● WHAT IS NEEDED: Below are several records. Retype exactly those lines running from the one with "Select the 'gut' radio button in Leistung row" through the one with "Task: Click the BASIC Integration Type field", end lines included, and no others.

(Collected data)
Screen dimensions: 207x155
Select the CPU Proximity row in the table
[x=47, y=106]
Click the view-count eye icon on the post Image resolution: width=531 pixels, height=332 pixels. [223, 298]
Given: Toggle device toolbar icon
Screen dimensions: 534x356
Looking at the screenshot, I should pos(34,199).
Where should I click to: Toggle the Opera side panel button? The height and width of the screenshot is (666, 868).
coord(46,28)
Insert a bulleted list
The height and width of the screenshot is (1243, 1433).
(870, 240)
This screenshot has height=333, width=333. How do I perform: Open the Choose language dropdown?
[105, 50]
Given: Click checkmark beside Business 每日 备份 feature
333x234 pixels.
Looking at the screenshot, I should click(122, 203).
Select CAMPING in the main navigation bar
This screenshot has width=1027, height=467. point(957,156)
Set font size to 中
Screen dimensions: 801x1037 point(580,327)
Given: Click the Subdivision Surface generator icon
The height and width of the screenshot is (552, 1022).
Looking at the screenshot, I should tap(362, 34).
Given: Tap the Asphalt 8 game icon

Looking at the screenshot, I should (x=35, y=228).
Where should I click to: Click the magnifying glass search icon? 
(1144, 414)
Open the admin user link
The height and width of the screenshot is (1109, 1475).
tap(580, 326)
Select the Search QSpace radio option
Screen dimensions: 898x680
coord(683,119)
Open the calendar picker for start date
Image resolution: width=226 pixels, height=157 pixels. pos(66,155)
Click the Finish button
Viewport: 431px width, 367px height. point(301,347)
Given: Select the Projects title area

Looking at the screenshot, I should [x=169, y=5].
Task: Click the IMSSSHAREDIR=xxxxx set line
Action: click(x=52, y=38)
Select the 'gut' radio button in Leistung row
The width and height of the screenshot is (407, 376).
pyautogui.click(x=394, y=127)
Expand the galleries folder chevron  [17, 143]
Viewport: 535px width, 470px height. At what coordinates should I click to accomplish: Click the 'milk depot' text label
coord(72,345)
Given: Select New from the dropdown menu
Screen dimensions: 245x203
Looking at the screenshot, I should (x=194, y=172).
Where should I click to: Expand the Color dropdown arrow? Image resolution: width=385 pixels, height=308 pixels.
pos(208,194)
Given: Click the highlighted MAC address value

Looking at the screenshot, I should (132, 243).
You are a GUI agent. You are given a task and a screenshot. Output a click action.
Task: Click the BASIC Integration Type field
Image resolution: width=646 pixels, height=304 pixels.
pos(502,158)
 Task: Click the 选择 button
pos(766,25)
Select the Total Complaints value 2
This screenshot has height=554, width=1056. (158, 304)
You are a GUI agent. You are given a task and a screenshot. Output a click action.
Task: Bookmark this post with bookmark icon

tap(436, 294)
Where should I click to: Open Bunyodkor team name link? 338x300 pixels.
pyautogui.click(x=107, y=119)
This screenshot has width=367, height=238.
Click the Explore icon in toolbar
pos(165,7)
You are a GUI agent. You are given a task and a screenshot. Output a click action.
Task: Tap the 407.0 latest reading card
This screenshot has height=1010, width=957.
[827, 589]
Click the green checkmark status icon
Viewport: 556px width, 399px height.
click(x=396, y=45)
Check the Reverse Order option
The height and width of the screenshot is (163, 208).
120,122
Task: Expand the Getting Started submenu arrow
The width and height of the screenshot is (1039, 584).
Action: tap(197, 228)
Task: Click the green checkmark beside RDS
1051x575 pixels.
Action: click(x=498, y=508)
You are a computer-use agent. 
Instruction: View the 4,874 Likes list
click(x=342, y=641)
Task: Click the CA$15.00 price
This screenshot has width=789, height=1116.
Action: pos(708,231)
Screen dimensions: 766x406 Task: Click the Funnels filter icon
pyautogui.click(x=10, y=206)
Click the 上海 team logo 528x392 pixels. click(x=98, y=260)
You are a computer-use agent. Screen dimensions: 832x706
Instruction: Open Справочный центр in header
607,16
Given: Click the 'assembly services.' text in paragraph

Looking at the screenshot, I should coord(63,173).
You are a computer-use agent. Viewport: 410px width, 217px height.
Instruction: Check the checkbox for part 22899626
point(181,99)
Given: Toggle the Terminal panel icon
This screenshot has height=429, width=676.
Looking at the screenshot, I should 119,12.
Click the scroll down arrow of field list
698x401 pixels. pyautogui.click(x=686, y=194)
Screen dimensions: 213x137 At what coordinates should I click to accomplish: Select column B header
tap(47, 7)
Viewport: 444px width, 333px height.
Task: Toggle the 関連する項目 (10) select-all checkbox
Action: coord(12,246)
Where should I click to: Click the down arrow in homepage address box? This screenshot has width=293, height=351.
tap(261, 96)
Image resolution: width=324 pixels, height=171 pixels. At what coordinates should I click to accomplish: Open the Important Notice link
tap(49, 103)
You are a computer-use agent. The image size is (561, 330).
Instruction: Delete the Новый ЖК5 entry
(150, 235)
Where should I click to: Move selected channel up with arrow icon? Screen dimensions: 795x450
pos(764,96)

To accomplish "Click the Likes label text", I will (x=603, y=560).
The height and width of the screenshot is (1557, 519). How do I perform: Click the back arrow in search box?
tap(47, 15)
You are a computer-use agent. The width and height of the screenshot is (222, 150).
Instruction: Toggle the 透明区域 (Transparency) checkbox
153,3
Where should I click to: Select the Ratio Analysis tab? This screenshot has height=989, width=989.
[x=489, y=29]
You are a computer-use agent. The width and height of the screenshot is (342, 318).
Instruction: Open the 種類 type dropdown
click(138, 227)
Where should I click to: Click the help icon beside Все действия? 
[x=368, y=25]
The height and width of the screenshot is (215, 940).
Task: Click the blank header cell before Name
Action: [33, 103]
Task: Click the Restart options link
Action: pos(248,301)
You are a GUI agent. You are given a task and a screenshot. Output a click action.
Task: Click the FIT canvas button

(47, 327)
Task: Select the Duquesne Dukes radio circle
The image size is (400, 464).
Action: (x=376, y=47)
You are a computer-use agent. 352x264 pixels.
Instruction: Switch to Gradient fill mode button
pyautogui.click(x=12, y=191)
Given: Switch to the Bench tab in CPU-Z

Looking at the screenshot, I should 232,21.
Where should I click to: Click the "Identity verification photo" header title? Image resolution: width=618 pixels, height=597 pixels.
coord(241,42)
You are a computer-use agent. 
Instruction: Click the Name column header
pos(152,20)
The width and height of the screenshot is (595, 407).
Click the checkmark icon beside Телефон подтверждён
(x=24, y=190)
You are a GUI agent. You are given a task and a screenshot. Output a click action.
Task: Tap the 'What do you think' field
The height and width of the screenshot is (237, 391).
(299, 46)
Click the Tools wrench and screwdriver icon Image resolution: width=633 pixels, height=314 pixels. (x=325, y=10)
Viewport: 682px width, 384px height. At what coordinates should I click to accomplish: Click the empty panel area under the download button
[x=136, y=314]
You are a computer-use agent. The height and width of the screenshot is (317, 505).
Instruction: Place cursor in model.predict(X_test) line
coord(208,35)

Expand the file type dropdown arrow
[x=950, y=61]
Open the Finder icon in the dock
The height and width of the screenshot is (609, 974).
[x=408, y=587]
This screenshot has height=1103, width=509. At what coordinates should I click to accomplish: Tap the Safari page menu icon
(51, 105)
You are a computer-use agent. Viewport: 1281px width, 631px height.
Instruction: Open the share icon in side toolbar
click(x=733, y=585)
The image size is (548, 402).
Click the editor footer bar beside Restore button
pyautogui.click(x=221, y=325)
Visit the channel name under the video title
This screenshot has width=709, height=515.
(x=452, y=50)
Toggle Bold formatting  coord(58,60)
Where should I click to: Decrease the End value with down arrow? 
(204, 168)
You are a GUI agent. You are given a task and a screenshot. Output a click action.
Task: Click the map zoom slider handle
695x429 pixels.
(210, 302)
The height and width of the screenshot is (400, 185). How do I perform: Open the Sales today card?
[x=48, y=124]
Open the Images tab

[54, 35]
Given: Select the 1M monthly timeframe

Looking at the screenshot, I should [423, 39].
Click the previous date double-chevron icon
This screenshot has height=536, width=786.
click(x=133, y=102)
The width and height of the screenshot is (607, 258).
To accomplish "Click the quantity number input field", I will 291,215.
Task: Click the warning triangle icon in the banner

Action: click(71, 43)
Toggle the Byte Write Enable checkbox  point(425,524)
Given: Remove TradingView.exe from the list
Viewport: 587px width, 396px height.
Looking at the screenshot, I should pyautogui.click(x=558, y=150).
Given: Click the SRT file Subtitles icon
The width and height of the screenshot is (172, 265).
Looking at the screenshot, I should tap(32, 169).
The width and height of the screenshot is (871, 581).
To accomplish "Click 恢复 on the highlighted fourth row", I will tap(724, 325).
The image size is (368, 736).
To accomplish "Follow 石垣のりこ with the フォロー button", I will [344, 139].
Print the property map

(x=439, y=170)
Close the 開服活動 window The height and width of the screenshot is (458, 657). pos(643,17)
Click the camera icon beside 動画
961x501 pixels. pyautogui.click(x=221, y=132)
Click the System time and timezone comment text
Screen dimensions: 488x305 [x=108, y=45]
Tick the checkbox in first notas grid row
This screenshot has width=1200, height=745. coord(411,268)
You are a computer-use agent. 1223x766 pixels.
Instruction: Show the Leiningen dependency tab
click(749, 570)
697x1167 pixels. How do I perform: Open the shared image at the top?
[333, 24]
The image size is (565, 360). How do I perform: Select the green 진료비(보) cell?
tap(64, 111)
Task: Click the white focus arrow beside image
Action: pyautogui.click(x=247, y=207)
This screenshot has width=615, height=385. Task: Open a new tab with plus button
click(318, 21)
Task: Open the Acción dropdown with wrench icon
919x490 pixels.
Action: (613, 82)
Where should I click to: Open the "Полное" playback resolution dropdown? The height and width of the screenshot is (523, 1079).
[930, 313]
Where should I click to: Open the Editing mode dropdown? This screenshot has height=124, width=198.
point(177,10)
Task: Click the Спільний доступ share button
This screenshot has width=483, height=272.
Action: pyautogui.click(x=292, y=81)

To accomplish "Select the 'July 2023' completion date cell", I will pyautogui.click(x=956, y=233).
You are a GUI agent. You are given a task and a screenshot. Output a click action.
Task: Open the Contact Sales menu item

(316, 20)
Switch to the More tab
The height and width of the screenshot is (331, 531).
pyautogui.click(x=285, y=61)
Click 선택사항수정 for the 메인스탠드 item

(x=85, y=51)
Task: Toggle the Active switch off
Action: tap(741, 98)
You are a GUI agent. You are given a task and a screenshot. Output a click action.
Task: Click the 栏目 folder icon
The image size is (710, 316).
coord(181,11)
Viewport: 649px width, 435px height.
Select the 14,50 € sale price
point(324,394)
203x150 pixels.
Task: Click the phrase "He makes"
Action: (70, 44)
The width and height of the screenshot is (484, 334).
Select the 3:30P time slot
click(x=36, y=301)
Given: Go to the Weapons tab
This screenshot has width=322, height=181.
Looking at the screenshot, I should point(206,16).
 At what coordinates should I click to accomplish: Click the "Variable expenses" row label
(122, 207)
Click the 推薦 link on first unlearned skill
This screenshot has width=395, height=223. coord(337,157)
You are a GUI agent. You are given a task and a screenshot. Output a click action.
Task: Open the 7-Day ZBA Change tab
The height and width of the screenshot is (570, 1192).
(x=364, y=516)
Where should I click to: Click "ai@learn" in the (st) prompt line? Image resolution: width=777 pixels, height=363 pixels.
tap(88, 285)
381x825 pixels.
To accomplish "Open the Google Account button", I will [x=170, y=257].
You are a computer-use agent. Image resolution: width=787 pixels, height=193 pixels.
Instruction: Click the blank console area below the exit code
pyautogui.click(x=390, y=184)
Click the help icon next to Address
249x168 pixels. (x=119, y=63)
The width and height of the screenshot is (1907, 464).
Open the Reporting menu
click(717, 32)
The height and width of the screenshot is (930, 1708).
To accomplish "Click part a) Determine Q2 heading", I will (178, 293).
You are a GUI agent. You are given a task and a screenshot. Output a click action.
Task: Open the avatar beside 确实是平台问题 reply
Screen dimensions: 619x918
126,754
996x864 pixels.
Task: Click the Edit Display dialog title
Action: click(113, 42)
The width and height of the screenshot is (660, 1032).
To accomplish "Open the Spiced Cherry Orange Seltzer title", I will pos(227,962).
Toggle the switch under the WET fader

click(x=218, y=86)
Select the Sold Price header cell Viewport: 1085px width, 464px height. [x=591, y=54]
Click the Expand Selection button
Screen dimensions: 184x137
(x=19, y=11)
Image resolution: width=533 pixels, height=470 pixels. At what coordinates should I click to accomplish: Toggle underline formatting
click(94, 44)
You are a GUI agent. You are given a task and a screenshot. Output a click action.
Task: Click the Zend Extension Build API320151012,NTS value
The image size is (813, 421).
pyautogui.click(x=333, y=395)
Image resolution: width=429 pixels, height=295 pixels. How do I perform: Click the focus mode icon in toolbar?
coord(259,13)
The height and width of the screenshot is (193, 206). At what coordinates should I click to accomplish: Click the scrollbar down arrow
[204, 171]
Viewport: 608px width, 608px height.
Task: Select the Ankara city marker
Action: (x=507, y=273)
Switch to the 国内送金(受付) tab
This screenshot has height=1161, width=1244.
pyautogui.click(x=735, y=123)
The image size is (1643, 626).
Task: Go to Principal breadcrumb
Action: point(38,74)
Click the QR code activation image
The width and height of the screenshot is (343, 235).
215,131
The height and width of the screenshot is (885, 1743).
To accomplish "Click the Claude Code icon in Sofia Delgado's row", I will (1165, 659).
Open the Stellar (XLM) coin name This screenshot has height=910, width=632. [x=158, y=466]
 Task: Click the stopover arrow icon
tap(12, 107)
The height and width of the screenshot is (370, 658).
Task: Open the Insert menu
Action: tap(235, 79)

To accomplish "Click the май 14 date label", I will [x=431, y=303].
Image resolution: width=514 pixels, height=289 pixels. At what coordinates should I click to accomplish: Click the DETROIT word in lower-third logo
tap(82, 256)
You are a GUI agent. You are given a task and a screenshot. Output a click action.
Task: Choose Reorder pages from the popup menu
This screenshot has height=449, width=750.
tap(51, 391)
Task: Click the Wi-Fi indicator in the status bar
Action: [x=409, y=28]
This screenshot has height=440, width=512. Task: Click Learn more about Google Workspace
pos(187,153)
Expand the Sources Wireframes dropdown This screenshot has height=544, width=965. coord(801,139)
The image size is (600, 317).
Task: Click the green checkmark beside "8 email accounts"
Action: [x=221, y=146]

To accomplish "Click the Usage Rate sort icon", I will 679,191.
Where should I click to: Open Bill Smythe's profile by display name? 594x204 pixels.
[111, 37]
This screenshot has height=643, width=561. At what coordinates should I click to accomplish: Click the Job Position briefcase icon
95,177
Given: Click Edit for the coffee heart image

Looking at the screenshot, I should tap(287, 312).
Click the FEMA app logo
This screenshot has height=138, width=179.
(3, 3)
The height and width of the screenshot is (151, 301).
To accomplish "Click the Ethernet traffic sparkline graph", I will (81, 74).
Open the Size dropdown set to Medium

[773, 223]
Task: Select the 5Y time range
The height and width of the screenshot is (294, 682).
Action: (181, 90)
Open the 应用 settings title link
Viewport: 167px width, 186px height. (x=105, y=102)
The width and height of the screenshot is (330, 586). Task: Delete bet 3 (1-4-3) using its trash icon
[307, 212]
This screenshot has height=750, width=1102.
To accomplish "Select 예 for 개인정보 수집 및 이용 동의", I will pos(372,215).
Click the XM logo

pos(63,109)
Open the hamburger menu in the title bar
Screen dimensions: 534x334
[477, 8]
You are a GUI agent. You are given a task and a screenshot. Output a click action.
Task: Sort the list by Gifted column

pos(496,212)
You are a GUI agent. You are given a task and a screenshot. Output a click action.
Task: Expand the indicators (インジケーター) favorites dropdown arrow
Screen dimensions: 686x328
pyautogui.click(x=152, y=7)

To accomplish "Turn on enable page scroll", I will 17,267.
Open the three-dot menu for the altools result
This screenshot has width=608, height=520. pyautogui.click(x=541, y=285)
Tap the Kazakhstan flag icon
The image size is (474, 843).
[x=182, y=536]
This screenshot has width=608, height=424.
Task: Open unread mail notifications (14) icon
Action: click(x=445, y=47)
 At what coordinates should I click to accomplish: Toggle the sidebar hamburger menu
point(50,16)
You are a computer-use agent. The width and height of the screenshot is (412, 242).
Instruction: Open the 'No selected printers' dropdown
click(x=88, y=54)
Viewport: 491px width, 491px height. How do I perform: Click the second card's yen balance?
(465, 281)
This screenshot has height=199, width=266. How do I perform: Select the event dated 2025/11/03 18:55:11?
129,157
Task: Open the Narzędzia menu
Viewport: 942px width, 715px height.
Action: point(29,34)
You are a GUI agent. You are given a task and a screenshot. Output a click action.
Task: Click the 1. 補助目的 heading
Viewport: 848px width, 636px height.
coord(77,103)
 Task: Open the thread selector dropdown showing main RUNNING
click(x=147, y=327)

● YOUR SOLUTION:
Select the 'gut' radio button in Leistung row
The width and height of the screenshot is (407, 376).
pyautogui.click(x=394, y=127)
Expand the galleries folder chevron  [17, 143]
Viewport: 535px width, 470px height. At what coordinates should I click to accomplish: Click the 'milk depot' text label
coord(72,345)
Given: Select New from the dropdown menu
Screen dimensions: 245x203
Looking at the screenshot, I should (x=194, y=172).
Where should I click to: Expand the Color dropdown arrow? Image resolution: width=385 pixels, height=308 pixels.
pos(208,194)
Given: Click the highlighted MAC address value

Looking at the screenshot, I should (132, 243).
You are a GUI agent. You are given a task and a screenshot. Output a click action.
Task: Click the BASIC Integration Type field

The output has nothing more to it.